Je peux déjà sentir les critiques d'un public hip-hop bien frileux qui vont s’abattre sur ce nouvel et 13e opus de Snoop Dogg, le même public qui a vivement désapprouvé le trip reggae à moitié réussi du rappeur. Sur Bush, Snoop Doggy Dogg renoue avec le hip-hop et avec un de ses collaborateurs cultes, Pharrell Williams qui cherche à regagner un peu de crédibilité dans le monde du rap depuis le tournant Happy. Le duo aurait pu s'offrir un disque de Drop It Like It's Hot modernisé, ce qui aurait bien fonctionné, mais le résultat est plus proche de l'album Uptown Funk de Mark Ronson (2015) que R&G (2004). Au programme : de la funk, du hip-hop West Coast en toile de fond et une touche disco.
Snoop Dogg continue sur la lancée funk qu'il avait commencé en 2013 sous le nom de Snoopzilla avec l'album 7 Days Of Funk (passé inaperçu) créé en collaboration avec Dâm-Funk. Avec Bush, le rappeur cherchait à créer un son qui lui rappellerait son époque préférée en matière de musique : les années 70 où la funk était aux nightclubs ce que leur est la dance aujourd'hui. Le pari est clairement réussi car sur les 11 pistes qui font l'album, aucune d'entre elle n'est pas entraînante.
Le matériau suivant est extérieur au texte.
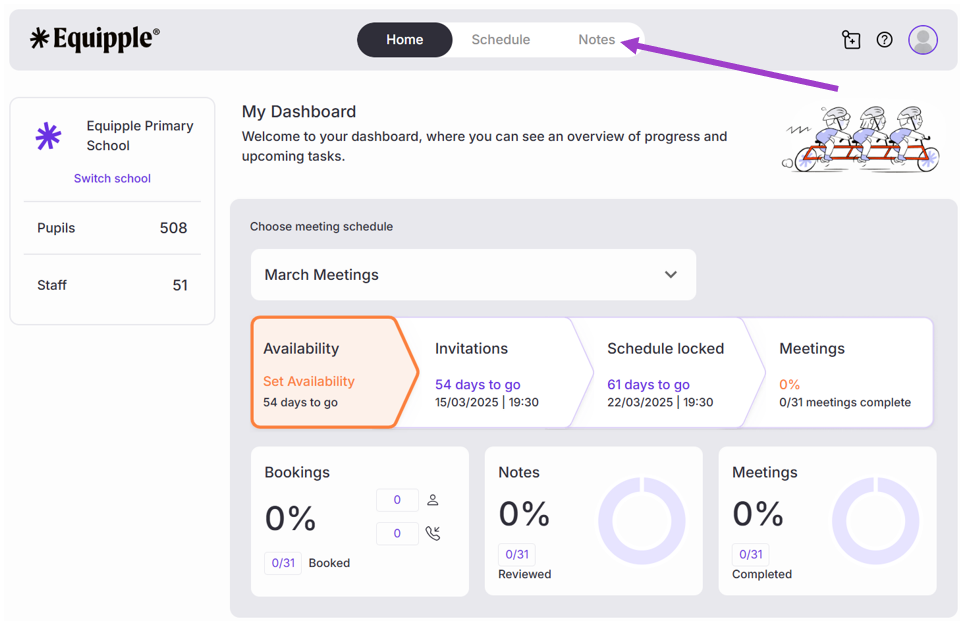Expand the March Meetings dropdown
This screenshot has height=628, width=960.
(472, 275)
Cela est dû à un Pharrell plus enjoué que sur son G I R L et quelques collaborateurs qui apportent vraiment leurs touches : Gwen Stefani qui semble avoir retrouvé la pêche sur Run Away, Charlie Wilson qui apporte une énergie contagieuse sur Peaches N Cream, Kendrick Lamar & Rick Ross qui participent au seul son véritablement hip-hop de l'opus et l'icône des années 70 Stevie Wonder qui vient poser son harmonica nostalgique et fascinant sur California Roll, le meilleur choix possible pour une ouverture d'album.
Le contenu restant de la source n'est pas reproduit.